Où l’on trouve de l’intelligence artificielle

Utiliser son smartphone en voiture en toute sécurité ou se debarrasser de tâches ennuyeuses – cinq startups allemandes et leurs idées astucieuses.

Intelligence artificielle : « Chris » est un assistant vocal pour les conducteurs
« Chris » est un assistant vocal pour les conducteurs German Autolabs

German Autolabs

Le remords a donné une idée à German Autolabs. Holger G. Weiss, aujourd’hui CEO de la startup, utilisait souvent son smartphone quand il conduisait. Cela lui a donné l’idée d’une alternative légale et moins dangereuse, Chris. German Autolabs a mis au point un assistant vocal destiné aux automobilistes qui se charge de la navigation, des appels téléphoniques et de jouer la musique téléchargée sur le smartphone. Et même des messages : Chris lit les textes et envoie les messages dictés par le conducteur.

EyeEm

Avec l’appli EyeEm, on peut traiter, partager et trier des photos. La startup berlinoise homonyme opère aujourd’hui comme une grande agence de photos avec plus de 22 millions d’utilisateurs dans le monde. La technologie EyeEm évalue le contraste et la netteté des images avec une grande précision.

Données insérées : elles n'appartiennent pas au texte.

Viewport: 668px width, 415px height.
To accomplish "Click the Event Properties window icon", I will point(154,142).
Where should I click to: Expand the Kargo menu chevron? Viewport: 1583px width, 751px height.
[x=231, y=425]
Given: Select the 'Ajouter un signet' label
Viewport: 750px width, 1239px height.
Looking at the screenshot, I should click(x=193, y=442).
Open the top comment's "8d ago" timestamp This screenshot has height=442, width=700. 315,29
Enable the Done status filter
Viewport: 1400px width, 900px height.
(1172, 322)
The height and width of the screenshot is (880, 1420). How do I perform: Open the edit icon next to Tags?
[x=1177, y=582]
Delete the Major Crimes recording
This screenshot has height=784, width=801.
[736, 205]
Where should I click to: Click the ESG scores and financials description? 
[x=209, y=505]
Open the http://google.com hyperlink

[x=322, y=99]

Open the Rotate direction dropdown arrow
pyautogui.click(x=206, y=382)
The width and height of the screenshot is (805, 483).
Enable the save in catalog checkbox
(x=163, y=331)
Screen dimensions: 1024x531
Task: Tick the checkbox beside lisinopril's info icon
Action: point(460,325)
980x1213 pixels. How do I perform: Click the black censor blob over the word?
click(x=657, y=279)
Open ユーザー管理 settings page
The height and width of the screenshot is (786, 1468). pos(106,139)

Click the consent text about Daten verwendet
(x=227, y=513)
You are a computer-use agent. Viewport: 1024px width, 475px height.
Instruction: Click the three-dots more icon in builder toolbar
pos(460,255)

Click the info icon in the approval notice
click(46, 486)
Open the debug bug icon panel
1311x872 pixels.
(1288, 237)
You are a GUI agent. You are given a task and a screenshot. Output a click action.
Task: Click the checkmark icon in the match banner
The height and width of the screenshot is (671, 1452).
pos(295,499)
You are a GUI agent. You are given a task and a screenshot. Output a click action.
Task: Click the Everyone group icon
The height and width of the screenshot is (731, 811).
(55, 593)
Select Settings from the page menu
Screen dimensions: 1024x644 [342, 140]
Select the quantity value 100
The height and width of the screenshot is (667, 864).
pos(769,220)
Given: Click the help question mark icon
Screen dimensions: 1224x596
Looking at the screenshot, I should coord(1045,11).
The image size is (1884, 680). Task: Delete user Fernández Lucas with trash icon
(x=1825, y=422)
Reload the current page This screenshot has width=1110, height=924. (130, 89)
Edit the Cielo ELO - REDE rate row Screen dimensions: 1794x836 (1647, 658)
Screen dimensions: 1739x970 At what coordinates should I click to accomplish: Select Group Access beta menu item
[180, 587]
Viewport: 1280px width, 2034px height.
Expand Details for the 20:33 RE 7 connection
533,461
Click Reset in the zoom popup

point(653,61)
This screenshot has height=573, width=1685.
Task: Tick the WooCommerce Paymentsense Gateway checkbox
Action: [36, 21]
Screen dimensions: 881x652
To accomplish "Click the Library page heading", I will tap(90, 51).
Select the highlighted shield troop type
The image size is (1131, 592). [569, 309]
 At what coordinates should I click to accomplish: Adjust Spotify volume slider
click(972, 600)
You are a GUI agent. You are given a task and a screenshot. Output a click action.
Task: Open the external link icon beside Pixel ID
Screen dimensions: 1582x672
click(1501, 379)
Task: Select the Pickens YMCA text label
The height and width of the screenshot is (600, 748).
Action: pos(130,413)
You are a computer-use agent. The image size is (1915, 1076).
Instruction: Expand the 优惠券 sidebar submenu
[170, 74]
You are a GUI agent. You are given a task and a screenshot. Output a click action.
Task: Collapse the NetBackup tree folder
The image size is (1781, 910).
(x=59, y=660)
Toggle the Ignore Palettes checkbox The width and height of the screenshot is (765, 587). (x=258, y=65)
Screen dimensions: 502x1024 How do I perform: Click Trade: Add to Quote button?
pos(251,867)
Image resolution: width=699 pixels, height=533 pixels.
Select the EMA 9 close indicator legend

Actuellement, les développeurs cherchent également à évaluer numériquement la beauté des photos.

DeepL

« Dans la traduction automatique, personne ne peut actuellement faire l’impasse sur DeepL », estime le magazine spécialisé « deutsche-startups.de » à propos de cette société à Cologne. Il soutend son jugement avec des chiffres éloquents. Avec son logiciel de traduction basé sur des réseaux neuronaux, DeepL peut traduire 42 combinaisons de langues et d’autres suivront ; au total, 230 combinaisons sont prévues. En 2017, DeepL a enregistré plus de 10 milliards de pages consultées sur sa plateforme Linguee .

omni:us

Les assurances, un synonyme de bureaucratie pesante ? Pas obligatoirement. Pour les compagnies d’assurance, les programmes de la startup berlinoise omni:us extraient de documents les plus divers les contenus nécessaires pour un traitement automatique des processus opérationnels et les classent en fonction du contexte. Cela permet d’éviter les erreurs humaines et de faire réaliser les tâches monotones par l‘ordinateur.

PEAT

La startup PEAT aide les petits paysans, les jardiniers amateurs et tous ceux qui veillent au bien-être de leurs plantes. Car l’appli Plantix, mise au point par PEAT, n’a besoin que d’une photo sur smartphone pour reconnaître la maladie d’une plante. Les utilisateurs de l’appli forment un réseau mondial et peuvent ainsi chercher ensemble des solutions pour éviter la perte des récoltes, par exemple.